Que José Cano esté entre nosotros es un milagro de la Virgen: conocé la historia del referente de Juntos por el Cambio
Todo sucedió en 1994 cuando el dirigente de Juntos por el Cambio José Cano, tenía unos 29 años. Como casi todos los jóvenes que gustan de salir con amigos y disfrutar el aire libre, Cano se dirigió junto a tres personas más al Dique Frontal de Termas de Río Hondo.
Allí, un «lugar perfecto» según lo recuerda y lo trae al presente era un espacio ideal para pescar. Sin embargo, una ola enorme combinada con un fuerte viento les dio vuelta la embarcación en la que estaban y todo cambió. Aquel día comenzó su fe inquebrantable por la Virgen.
«Cada uno, como pudo, se agarró a lo primero que encontró sobre el agua para intentar sobrevivir.
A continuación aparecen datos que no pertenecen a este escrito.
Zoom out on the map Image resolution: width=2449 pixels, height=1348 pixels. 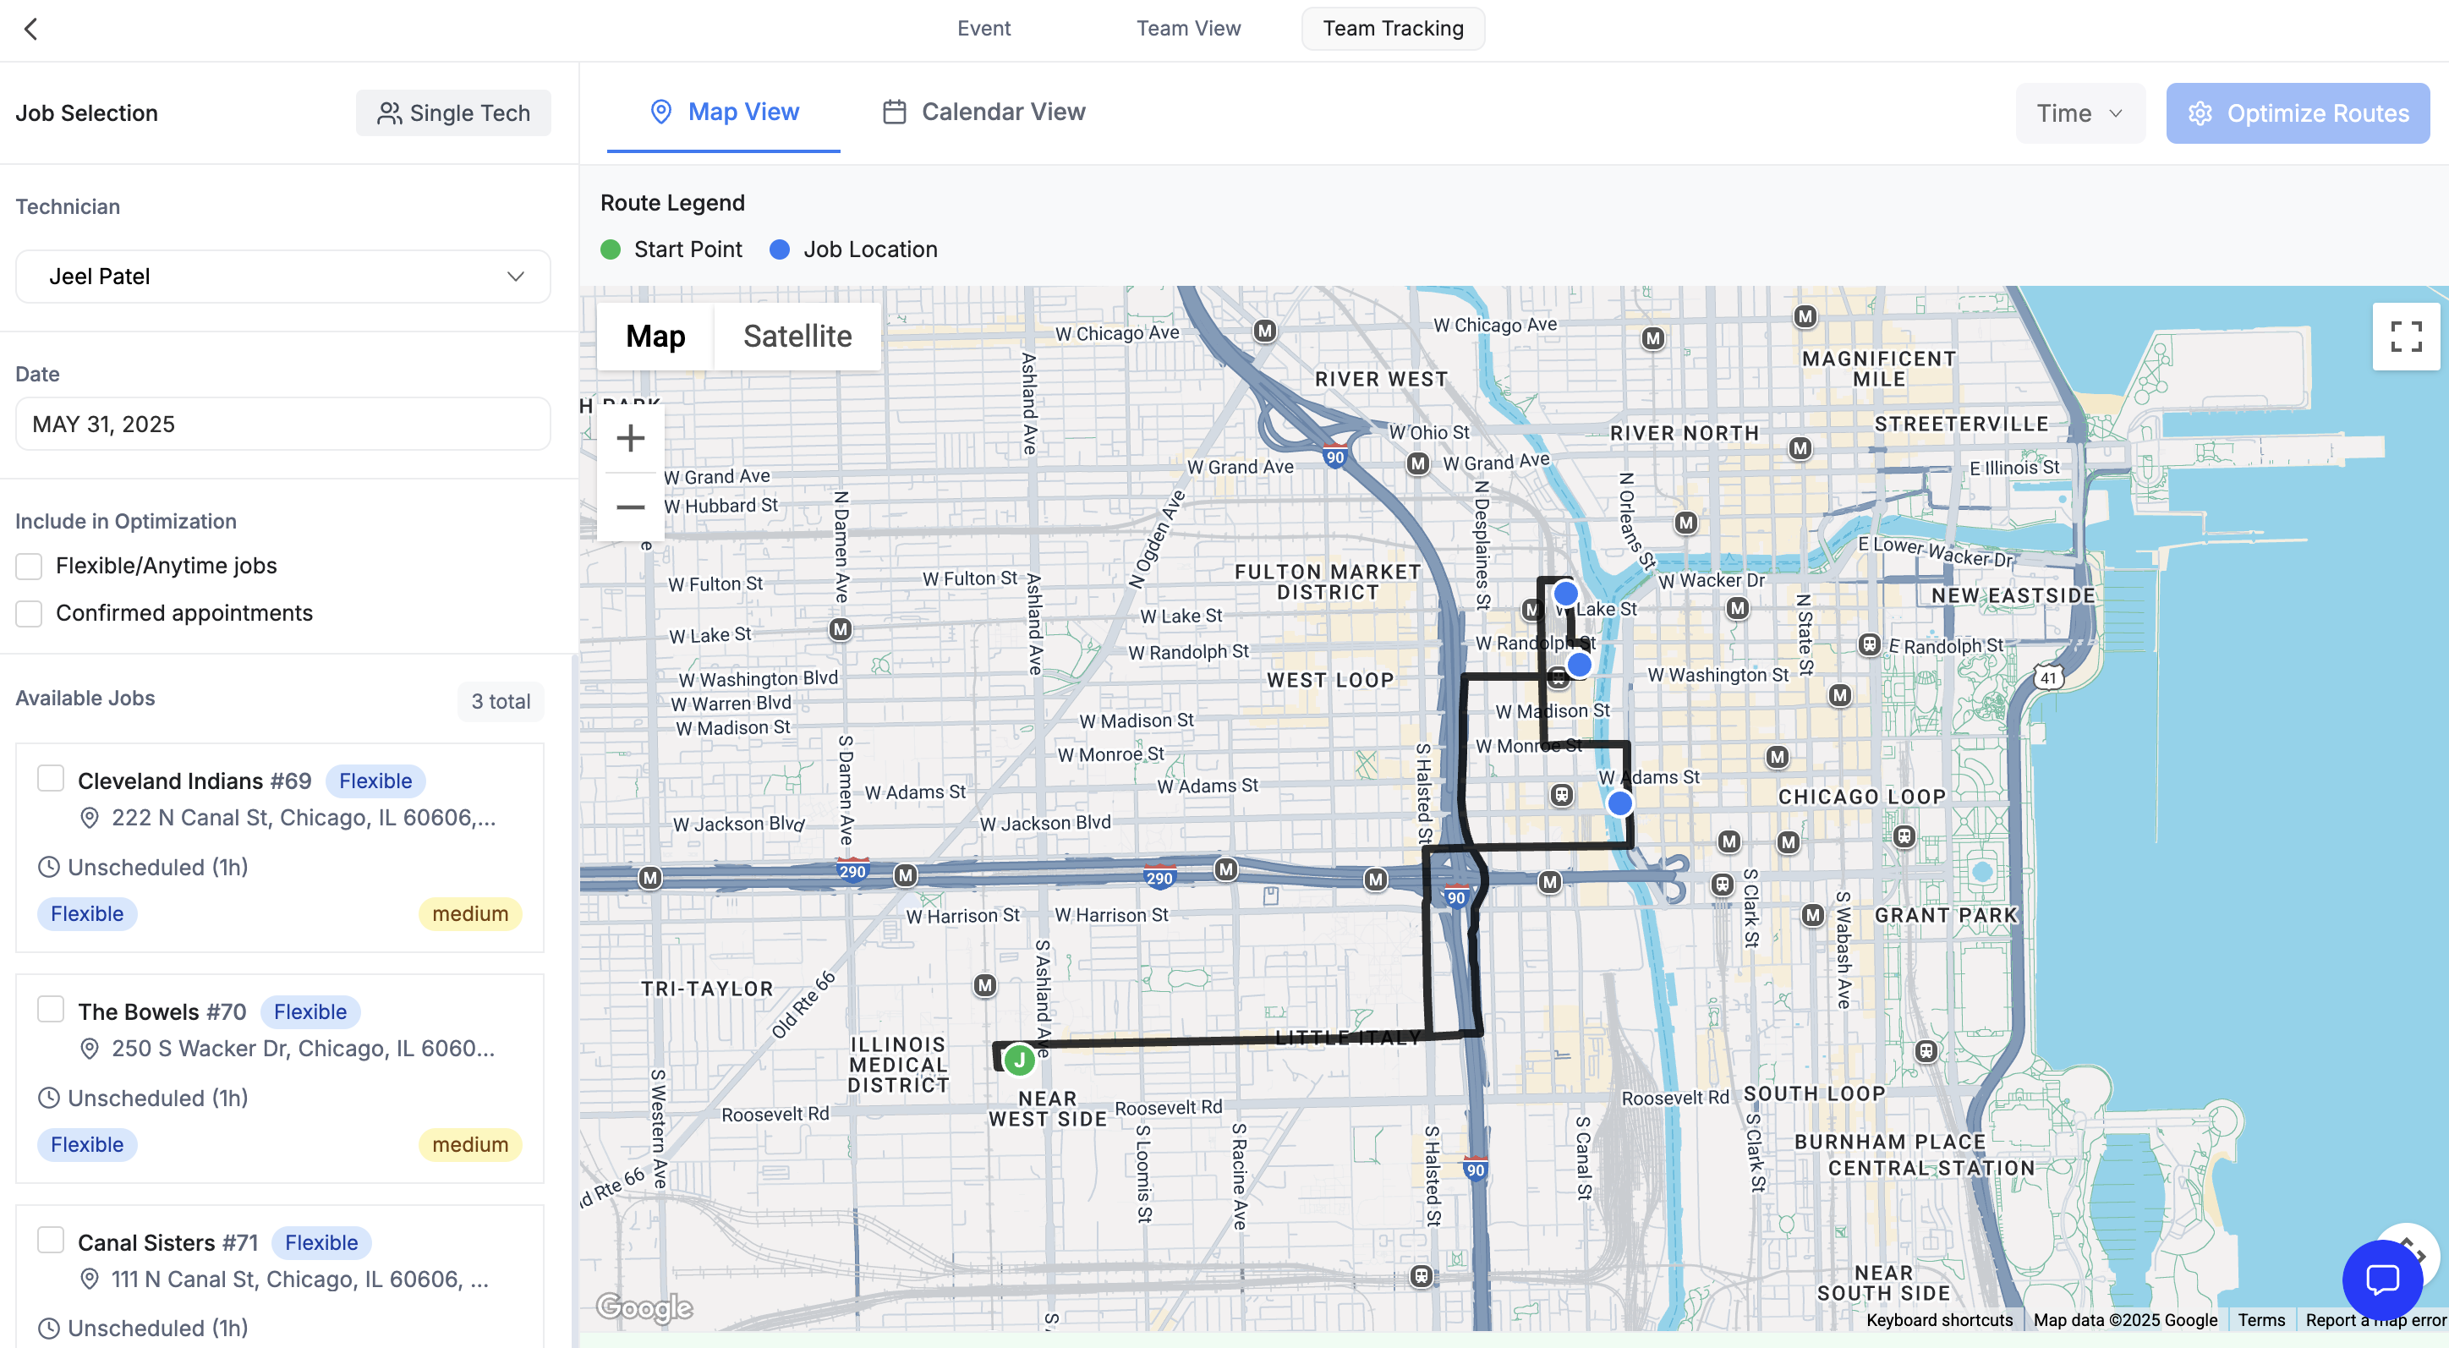pos(630,508)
Luego llegó el momento de esperar pero nadie venía. El tiempo pasaba en cámara lenta y el miedo se había apoderado completamente de nosotros», cuenta Cano en su angustiante relato.
«Ya entrada la madrugada del 8 de diciembre, entre los cuatro nos comenzamos a jurar que si alguien tenía la suerte de sobrevivir, cuidaría a los familiares del resto. Después de estas fuertes promesas decidimos todos juntos encomendarnos a la Virgen en su día», relata como parte de lo que vivieron aquel día en Termas de Río Hondo.
Cano cuenta que en un momento comenzó a llover y que las esperanzas de que alguien ingresara a pescar cada vez eran más nulas, aunque confiesa que pese a ello «nunca dejamos de pedirle a la Virgen una nueva oportunidad».
En el extenso texto reconoce que hasta que una lancha los rescató habían pasado unas 15 horas. Cuando pudo regresar a su casa solo hizo algo que marca sin lugar a dudas esa necesidad de afecto después de vivir ese trauma: «Me acuerdo que lo primero que hice cuando volví a mi casa fue abrazar y dormir con mi vieja. Estaba vivo», relata.
«Hoy, como cada 8 de diciembre, vuelvo a agradecerle a la Virgen por haberme acompañado aquel día y aprovecho para pedirle por todos aquellos que necesitan una nueva oportunidad para poder salir adelante, de la situación que sea. Gracias, Virgen y protégenos a todos los tucumanos. Hoy y siempre», finaliza su dramático texto.